Tom is a photographer, although as he points out, he’s no Ansel Adams. He works as a wedding photographer or doing contracts for calendars for building societies and the like. During a quiet moment when he stands looking at a bank of trees, he wonders:

If I had my camera I would take a photograph but wonder if I could even get close to capturing what is hidden in the moment. and I hear a voice, my personal satnav, telling me that despite all those hopes I harbour and have always harboured about what I could do with the camera, I’m not up to it.

Photography is a recurring theme in the novel – just as the snow-covered landscape is a blank, so is a photo in the moments before it develops.

People don’t understand photographs. They think that they always freeze the moment in time but the truth is they set the moment free from it and what the camera has caught steps forever in its onward roll. So it will always exist, always live just as it was in that precise second, with the same smile or scowl, the same colour of sky, the same fall of light and shade, the very same thought or pulse of the heart.

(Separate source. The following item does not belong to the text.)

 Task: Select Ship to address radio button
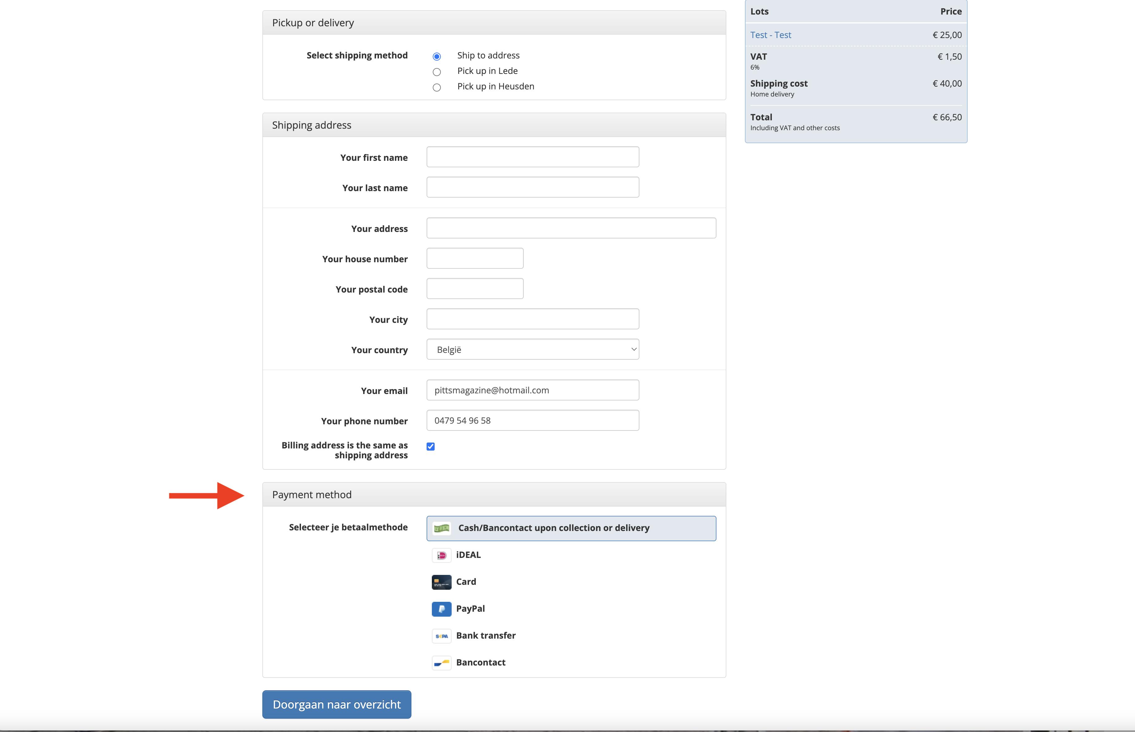(437, 57)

Denis Thorpe’s photo of the hallway of the painter Lowry the day after his death – “the photo is about absence, an opened space and a stillness flowing into it, homing in on the relics of someone who once was but is no more” – is returned to several times. There is of course an absence too in Tom’s house

Denis-Thorpe-Lowry_s-Hats-Coats-1976

 

As a photographer Tom looks at the world from a distance. Even at Daniel’s birth Lorna has to ask him to put the camera down.

I feel the inexplicable confusion of holding your first child and struggling to understand your connection with this new life and your responsibility for it … The hands are most incredible, sculpted perfect and made from still-wet clay so when I touch one with my finger I’m frightened it might puddle out of shape and then they tighten on mine and nothing has ever felt like that before or since.

Artist Sonya Whitefield has created a personal response to the novel here.

 

I come to understand the truth of what Ansel Adams said: that you don’t make a photograph just with a camera, but that you bring to the act all the pictures you have seen, the books you have read, the music you have heard, the people you have loved  … I realise the city is a palimpsest, where behind the bland uniformity of chain-store shopfronts is an older and still enduring glimpse of what once was.

The other art-form that is mentioned frequently is music. “Music is important in our house and its absence in the last few months has been as dark a marker as anything else.” and Tom has eclectic taste: REM, Van Morrison, John Martyn, Nick Cave, as well as music he knows his son Luke likes: Great Lake Swimmers, Ash, The National, The Smiths.

There’s a Spotify playlist of the novel’s music here

 

Park’s novel is contemporary, with references to TV like The Great British Bake-Off, Ice Road Truckers, and Game of Thrones but also to current events (Syria, refugees, the drowned toddler on the beach in Turkey), but most of the events in Tom’s mind take place in the past.

David Park has written a wonderfully moving novel about grief, parents, childhood, memory and loss. Highly recommended.